Baptist Health uses health data that patients generate on a case-by-case basis, typically in the oncology and cardiology departments, to manage chronic conditions outside the hospital, Miri said. The health system offers some patients take-home devices that store health data and monitor critical measures such as electrocardiogram readings.
Clinical integration of patient data
Health systems are engaged in trial and error to find the most effective and valuable ways to integrate patient-generated health data into clinical operations.
Organizing data from disparate sources in one place can help prevent medical errors and improve patient care, said Dr. Doug McKee, chief medical information officer at Rockledge, Florida-based Health First.
“The long-term vision is having a single source of truth where the patient’s data are integrated seamlessly—from wearables, from their day-to-day routines and from all of the providers they see—into a patient-centered record,” McKee said.

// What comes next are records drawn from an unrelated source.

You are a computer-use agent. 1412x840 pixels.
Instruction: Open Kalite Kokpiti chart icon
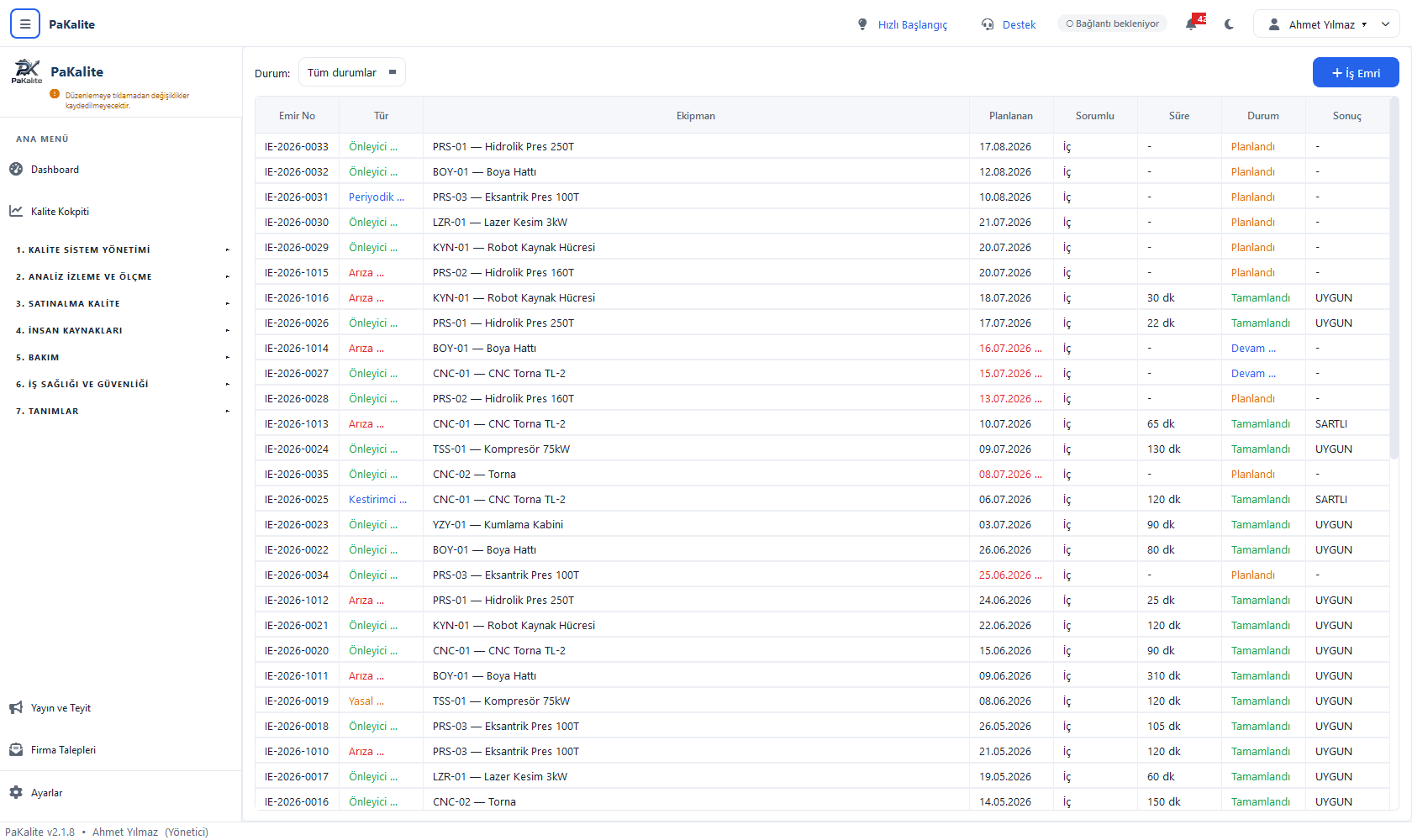pos(16,211)
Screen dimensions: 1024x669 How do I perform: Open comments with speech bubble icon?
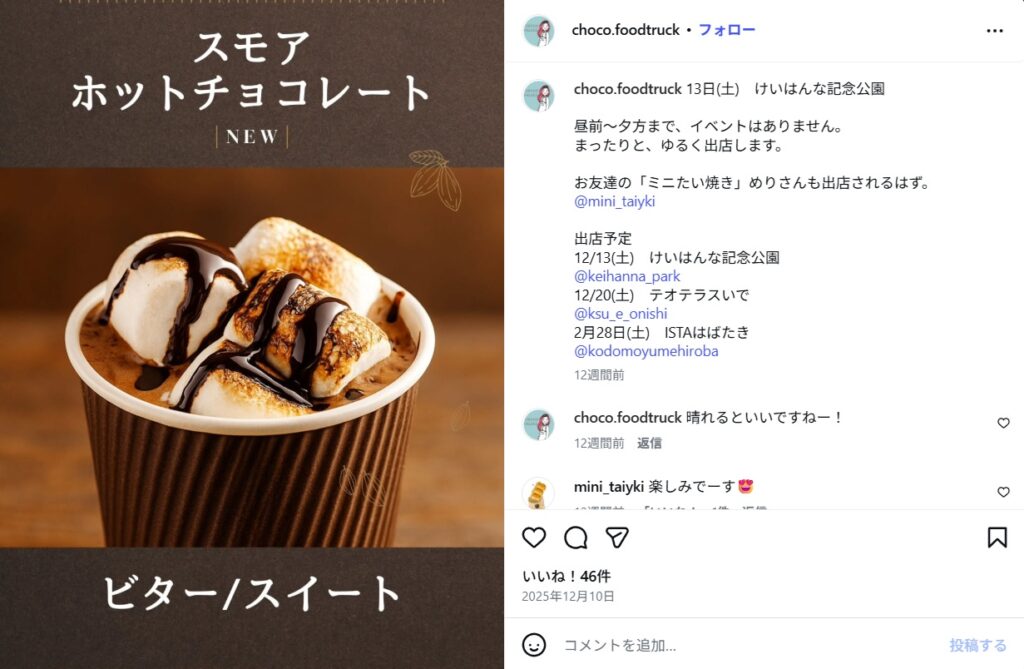(575, 538)
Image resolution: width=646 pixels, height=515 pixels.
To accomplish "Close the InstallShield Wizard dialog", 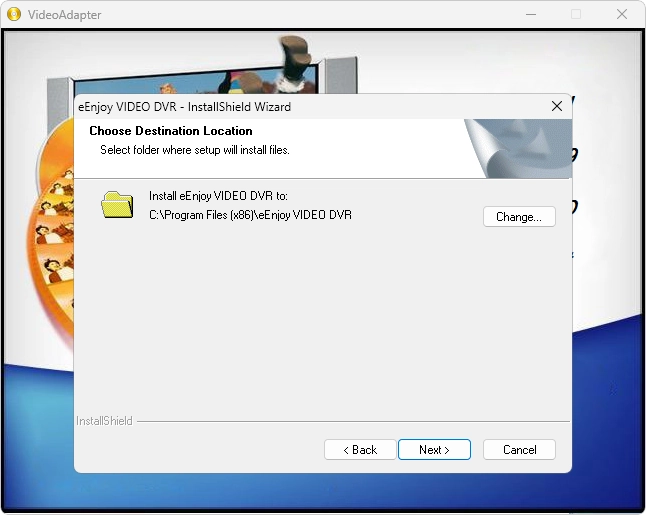I will pos(556,106).
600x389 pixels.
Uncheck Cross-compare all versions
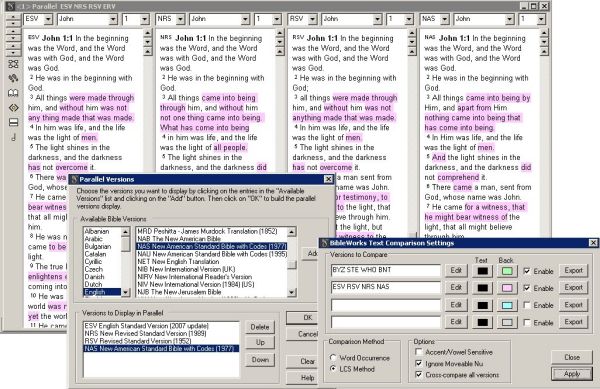click(x=419, y=375)
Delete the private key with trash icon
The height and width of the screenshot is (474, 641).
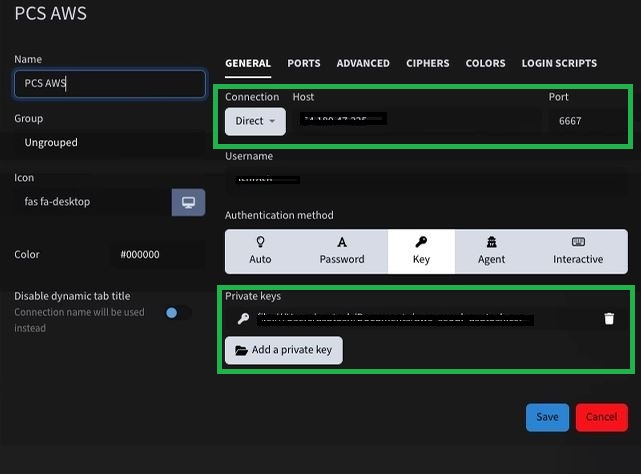(609, 319)

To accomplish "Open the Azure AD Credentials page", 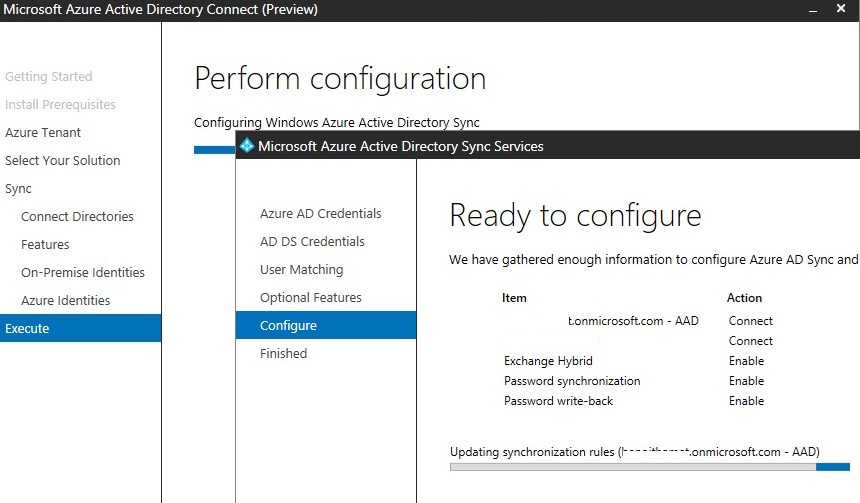I will (x=320, y=214).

To do this successfully, providers have identified key elements: Patients need to be educated about how to collect the data; clinical staff and software developers must work in partnership; the right data points need to be determined; and regulations must be understood and followed. And data-recording technology can’t replace physicians’ medical judgment.
Clinicians accessing the data also need to evaluate its usefulness and accuracy to determine how to best use it to guide care and treatment decisions, said Miri, who is co-chair of the Health and Human Services Department’s Health Information Technology Advisory Committee.
Different sources of patient health data should be integrated into electronic health records and clinical workflows as much as possible while remaining available in a single system for easier clinician access, McKee said.
As a practicing family doctor, McKee said it isn’t useful to receive a bulky report with thousands of blood pressure readings because valuable information can get lost in the noise. Instead, using technology and artificial intelligence to identify the most critical data points can help to alleviate provider burnout and alert fatigue, he said.